The doc follows several survivors of assault, women (and a few men) who attend or have attended a variety of colleges and universities—Ivy Leagues, big state schools, small liberal arts schools—as these survivors work to advocate for themselves and see justice served. These young women differ in so many, many ways and their schools differ in so many, many ways, but the one thing these girls sadly have in common is that their schools all seemed to have deliberately obstructed justice. As the documentary portrays the problem, 1 in 5 women will be sexually assaulted while attending college, yet the tiniest fraction of their assaulters will be brought to justice because colleges and universities are prone to silence these women rather than acknowledge the severity of the campus rape problem, and thus see admissions and donations drop. The movie makes the claim that rape is a problem for virtually all campuses, but chancellors and administrations would rather stick their heads in the sand and ignore the problem rather than taking real action and risking backlash.
The Hunting Ground has been in theaters for about a week now in Los Angeles and New York. It’s also set for a tour of college campuses that will accompany its national rollout. As the film ramps up, it has come up against its fair share of pushback.
In a review that Emily Yoffe wrote for Slate, she deems the documentary “…a polemic that—as its title suggests—portrays young women as prey, frequently assaulted and frequently ignored by their universities and law enforcement when they try to bring charges” and takes the doc to task for being a film that “…traffics in alarmist statistics and terrifying assertions, but fails to acknowledge both the recent changes in the way the government and universities approach sexual assault charges and the critiques that those changes go too far. By refusing to engage the current conversation about this issue, the film does its subjects—and us all—a disservice.”

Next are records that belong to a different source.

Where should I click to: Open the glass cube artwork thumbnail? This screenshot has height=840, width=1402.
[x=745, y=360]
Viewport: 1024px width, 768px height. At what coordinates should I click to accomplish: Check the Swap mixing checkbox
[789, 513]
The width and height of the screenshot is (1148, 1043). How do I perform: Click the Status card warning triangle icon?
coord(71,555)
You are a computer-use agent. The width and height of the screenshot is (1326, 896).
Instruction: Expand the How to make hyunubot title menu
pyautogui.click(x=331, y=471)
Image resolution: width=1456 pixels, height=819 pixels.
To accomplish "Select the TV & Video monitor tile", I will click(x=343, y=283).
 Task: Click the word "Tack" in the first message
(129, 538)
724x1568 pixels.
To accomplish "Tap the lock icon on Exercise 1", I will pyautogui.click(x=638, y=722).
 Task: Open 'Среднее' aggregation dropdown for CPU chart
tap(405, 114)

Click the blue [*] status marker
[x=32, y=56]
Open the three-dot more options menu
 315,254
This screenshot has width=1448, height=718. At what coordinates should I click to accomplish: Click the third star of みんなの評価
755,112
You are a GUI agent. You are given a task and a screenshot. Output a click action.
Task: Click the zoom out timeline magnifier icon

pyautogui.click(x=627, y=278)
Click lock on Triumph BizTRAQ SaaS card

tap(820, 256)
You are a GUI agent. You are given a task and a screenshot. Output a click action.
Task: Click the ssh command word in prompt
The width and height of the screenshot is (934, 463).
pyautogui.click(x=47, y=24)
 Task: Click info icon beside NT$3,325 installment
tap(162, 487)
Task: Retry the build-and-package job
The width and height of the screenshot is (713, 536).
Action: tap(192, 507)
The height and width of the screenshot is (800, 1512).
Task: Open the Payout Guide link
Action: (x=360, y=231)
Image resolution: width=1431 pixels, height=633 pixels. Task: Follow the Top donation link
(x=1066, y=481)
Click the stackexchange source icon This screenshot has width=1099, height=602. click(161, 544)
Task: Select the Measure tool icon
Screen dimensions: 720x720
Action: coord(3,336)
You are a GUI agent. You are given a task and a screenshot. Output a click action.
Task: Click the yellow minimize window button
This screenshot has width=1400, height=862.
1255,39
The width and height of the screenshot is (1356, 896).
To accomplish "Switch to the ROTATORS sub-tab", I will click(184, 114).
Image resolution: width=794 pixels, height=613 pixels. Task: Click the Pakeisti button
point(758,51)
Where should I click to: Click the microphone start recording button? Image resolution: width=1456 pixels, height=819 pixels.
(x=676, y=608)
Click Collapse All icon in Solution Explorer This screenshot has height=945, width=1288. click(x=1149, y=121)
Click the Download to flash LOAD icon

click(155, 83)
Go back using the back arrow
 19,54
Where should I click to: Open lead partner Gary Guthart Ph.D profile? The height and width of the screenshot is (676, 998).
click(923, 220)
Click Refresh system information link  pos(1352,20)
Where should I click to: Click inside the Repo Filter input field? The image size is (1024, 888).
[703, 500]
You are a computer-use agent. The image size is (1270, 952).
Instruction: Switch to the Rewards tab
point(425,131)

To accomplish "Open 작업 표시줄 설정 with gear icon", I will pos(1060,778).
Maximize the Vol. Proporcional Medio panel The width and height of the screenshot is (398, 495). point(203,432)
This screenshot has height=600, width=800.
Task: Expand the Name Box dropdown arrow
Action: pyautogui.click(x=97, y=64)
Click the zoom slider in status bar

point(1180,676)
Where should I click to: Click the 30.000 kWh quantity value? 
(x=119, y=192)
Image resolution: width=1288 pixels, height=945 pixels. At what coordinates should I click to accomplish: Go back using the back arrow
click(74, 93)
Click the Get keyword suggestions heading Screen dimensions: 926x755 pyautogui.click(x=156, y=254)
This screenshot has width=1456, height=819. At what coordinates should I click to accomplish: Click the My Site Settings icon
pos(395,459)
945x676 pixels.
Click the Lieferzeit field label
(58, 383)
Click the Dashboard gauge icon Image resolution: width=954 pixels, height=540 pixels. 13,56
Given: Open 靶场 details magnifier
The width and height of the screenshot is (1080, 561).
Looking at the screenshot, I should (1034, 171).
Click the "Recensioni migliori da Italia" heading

Meanwhile, one of the tentpole stories of the documentary, Florida State University student Erica Kinsmann’s alleged assault at the hands of FSU football star Jameis Winston, is being hotly contested by FSU President John Thrasher, claiming the school was not given the opportunity to present their side of the story, a charge Hunting Ground director Kirby Dick firmly denies.
“The university had months to respond to the letter we sent President Thrasher in which we wrote that our film would examine how FSU was dealing with issues they had encountered regarding sexual assault and asking how it was responding to the crisis,” Dick told The Washington Post. “This was a similar correspondence — in content and timing — that all colleges and universities featured in the film received. . .We kept the film open (for edits) until February 19th in the hopes that President Thrasher and other presidents would come forward. It’s unfortunate because we would have welcomed including President Thrasher or another FSU official in the film.”
The director added that“Rather than attack the messenger, President Thrasher should show leadership and focus on the problem that has existed on his campus for decades.”
The back-and-forth between the documentary makers and its detractors eerily resembles the “he said, she said” conflicting testimonies that so frequently arise in the wake of a reported rape. When everyone claims to be reporting the facts, and the facts conflict, it can be difficult, if not outright impossible to decide who to believe.
Still, I can’t stop thinking of the girls featured in this documentary, how their throats closed up and their eyes filled with tears as they described their assaults. I don’t think The Hunting Ground is telling the whole story of rape on college campuses, and I don’t think the filmmakers are trying to tell the whole story. It’s too enormous and unwieldy, it wouldn’t fit into the two-hour time frame of a movie. What I do think these filmmakers are doing is telling a necessary story. Campus rape is not only devastating, it’s an epidemic, and it needs to be stopped. I think we can all at least agree on that.